Der Schilderung nach waren alle Wurzeln auf dem Trail mit solchen Schrauben versehen.
Es gab Sachschäden (platte Reifen) aber auch einen Personenschaden (Verletzung am Fuß durch Reintreten).
Die Kollegen wollten das bei der Polizei zur Anzeige bringen.
Alles was sie gefunden haben, haben sie entfernt. Das ist aber keine Garantie, dass da nichts mehr versteckt ist, und auch keine Garantie, dass der Fallensteller nicht nochmal nachlegt.

Solche Fallen sind eine Gefahr nicht nur für Biker, sondern auch für Spaziergänger, Pilzesammler und Wildtiere! Wer etwas derartiges platziert, gefährdet mutwillig die Gesundheit seiner Mitmenschen und auch der Tiere. Egal was der Beweggrund für eine solche Aktion sein könnte, sie ist durch nichts zu rechtfertigen!

Also... bitte seid besonders vorsichtig am Melibokus!
Falls ihr einen Platten habt, bitte lauft etwas zurück und schaut nach, ob die Ursache eine derartige Falle sein könnte. Wenn ihr irgendwas findet, bitte dokumentiert es, entfernt es, und meldet es der Polizei!


----------



## FunkyBadass (17. September 2018)

Abgefuckte Menschen gibt es! Danke für die Info.


----------



## MTB-News.de




----------



## protoscruiser (17. September 2018)

Jetzt weis ich endlich, warum wir Mountainbiker den Wald kaputt machen.
Weil unsere Widersacher Schrauben in die Wurzeln drehen!

Aber warum alles gleich entfernen,
schaut sich die Polizei es nicht vor Ort an?


----------



## scylla (17. September 2018)

protoscruiser schrieb:


> Aber warum alles gleich entfernen,
> schaut sich die Polizei es nicht vor Ort an?



Es handelt sich um viel-frequentierte Wege (besonders am Wochenende). Es direkt zu entfernen halte ich für durchaus sinnvoll. Bis und ob die Polizei das vor Ort anschauen würde, könnte wer weiß was noch passieren.


----------



## Peter-S (17. September 2018)

schlechte Neuigkeiten ... ein Glück ist nicht mehr passiert (gute Besserung !!!).


----------



## protoscruiser (17. September 2018)

scylla schrieb:


> Es handelt sich um viel-frequentierte Wege (besonders am Wochenende). Es direkt zu entfernen halte ich für durchaus sinnvoll. Bis und ob die Polizei das vor Ort anschauen würde, könnte wer weiß was noch passieren.




Um das geht es ja.
Für mich ist das versuchte Körperverletzung.

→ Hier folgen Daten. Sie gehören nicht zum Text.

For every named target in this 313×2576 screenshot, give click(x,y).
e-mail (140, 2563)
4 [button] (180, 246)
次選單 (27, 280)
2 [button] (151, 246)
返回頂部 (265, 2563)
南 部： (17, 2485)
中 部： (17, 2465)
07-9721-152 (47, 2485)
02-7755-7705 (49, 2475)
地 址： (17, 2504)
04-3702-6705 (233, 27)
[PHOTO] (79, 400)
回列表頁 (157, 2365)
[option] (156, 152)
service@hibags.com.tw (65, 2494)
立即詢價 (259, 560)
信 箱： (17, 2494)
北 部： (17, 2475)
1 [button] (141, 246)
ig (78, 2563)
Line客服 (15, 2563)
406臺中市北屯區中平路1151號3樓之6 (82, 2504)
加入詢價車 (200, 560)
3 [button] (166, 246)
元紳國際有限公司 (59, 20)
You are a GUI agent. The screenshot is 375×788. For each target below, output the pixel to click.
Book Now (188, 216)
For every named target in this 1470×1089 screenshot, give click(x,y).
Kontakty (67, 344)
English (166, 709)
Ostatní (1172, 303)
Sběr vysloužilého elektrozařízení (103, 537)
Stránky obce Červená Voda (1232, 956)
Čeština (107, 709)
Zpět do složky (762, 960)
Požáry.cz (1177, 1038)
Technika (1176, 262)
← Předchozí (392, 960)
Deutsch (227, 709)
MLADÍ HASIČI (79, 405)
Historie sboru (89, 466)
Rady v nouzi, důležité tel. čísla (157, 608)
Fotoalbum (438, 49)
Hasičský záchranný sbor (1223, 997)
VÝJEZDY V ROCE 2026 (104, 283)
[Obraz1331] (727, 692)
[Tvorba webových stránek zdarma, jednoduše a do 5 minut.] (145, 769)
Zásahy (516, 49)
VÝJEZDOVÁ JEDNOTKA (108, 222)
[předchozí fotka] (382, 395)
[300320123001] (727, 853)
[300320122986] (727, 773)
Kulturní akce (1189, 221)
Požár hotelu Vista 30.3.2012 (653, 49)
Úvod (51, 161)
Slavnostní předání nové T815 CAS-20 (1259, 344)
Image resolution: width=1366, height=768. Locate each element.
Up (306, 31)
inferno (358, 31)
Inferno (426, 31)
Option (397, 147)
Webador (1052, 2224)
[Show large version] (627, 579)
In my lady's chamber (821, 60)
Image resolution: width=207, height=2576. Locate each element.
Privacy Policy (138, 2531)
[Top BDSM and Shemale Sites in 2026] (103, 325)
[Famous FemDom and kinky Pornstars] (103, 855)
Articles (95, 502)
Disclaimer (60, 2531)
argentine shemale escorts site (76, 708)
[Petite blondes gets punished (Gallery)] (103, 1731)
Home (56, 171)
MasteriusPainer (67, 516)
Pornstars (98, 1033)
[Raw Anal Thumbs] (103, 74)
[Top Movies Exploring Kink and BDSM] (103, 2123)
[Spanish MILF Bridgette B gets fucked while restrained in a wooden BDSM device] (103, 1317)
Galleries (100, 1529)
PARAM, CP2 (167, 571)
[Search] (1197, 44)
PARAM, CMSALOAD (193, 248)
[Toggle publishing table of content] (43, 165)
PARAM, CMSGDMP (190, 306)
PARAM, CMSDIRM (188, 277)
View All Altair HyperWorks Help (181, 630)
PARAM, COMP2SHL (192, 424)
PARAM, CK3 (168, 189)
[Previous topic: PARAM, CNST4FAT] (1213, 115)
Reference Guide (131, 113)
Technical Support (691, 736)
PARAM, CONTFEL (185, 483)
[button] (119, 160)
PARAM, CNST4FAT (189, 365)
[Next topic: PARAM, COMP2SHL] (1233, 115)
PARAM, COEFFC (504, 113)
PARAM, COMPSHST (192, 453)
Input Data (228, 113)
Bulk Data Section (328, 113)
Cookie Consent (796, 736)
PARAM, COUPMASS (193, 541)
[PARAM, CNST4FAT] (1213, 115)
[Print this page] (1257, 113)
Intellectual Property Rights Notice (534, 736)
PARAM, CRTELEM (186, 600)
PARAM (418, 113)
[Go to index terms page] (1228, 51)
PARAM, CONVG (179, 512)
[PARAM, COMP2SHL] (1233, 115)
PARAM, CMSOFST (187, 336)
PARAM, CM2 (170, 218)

Und die Polizei sollte da schon mehr Presence zeigen. Bei uns wurden die selbe Art von Fallen aufgesellt und es kam vor Gericht. Dort ging es dann nur darum, ob der Radfahrer den Weg benutzen darf oder nicht.
Wer die Fallen aufgesellt hat, interessierte niemanden.
Das ist wie ein Freibrief zum Fallen aufstellen.
Meine Meinung.


----------



## Gonzo_MB (17. September 2018)

Ich wahr heute Nachmittag den entsprechenden Trail abgegangen und habe in der oberen hälfte noch einige Nägel/Schrauben rausgeholt.
Anschließend bin ich zur Polizei damit und habe Anzeige gestellt.
Das beste ist Fotos zur Beweissicherung machen und die Gefahrenstelle beseitigen, Polizei wird da keine hinkommen. Je mehr Anzeige stellen desto mehr muss die Polizei sich auch drum kümmern. Ob ich mich als Fußgänger oder Radfahrer dabei verletze sehe ich als 2-rangig an, das sind keine waldtypischen Gefahren mit denen ich rechnen muss.


----------



## Basti138 (17. September 2018)

Ich wette die Schrauben  werden "erneuert" hier sollte man die Augen offen halten


----------



## Andreas (18. September 2018)

Es gibt schon kranke Menschen. Es ist auch auf hessenschau.de im Morgenticker
https://www.hessenschau.de/morgenti...wanderweg-,hessen-am-morgen-dienstag-210.html

https://t.co/NJlLee5Cwl


----------



## Silvermoon (18. September 2018)

.....wurde gerade im *hr maintower* ein Bericht gezeigt und auch die Polizei Südhessen bat nun auch die Öffentlichkeit  um sachdienliche Hinweise....
Dem Täter droht nun eine Anzeige wg gefährlicher Körperverletzung.
Na hoffentlich schnappen sie denjenigen bald!


----------



## Bejak (18. September 2018)

Krass. Am Winterstein auf den neuen Trails wurden übrigens jüngst auch Reißzweckstifte, Scherben, Schrauben und Nägel gefunden, aber nicht so im Boden verankert. Siehe dortiger Thread. https://www.mtb-news.de/forum/t/winterstein-trails-termine-fragen-und-antworten.866465/page-17


----------



## MTB-News.de




----------



## Gonzo_MB (19. September 2018)

Jetzt gilt es einfach die Augen offen zu halten, weitere Fallen zu melden und verdächtige Personen anzusprechen. Gleichzeitig müssen wir aber auch den Landschaftsgärtnern unter uns auf die Finger klopfen, wenn wir Sie mit der Schaufel in der Hand im Wald vorfinden. Fast wöchentlich entstehen neue Linien am Frankenstein und Melibokus. Das sorgt natürlich für Frust und Ärger bei den anderen Waldnutzern, das sollte allen klar sein.


----------



## Basti138 (19. September 2018)

> Fast wöchentlich entstehen neue Linien am Frankenstein und Melibokus


Das tut aber keinem weh


----------



## Ronz (19. September 2018)

Schön wär's, wenn es stimmen würde. An der Rinne könnte mal wieder gegärtnert werden bis runter zum Kiesweg. Sieht ja mittlerweile aus da... ^^


----------



## hemig (19. September 2018)

Basti138 schrieb:


> Das tut aber keinem weh



Doch tut es - indirekt.
Unabhäng davon dass sich das mit den Nägeln nicht gehört, führen genau diese "Bauarbeiten" und das teilweise rücksichtslose Verhalten dazu dass sich etwas schwächere Geister dazu entscheiden Nägel auszubringen.
Wäre das Verhältnis zwischen Bikern und Wanderern ein besseres würde es vermutlich nicht zu solchen Fallen kommen.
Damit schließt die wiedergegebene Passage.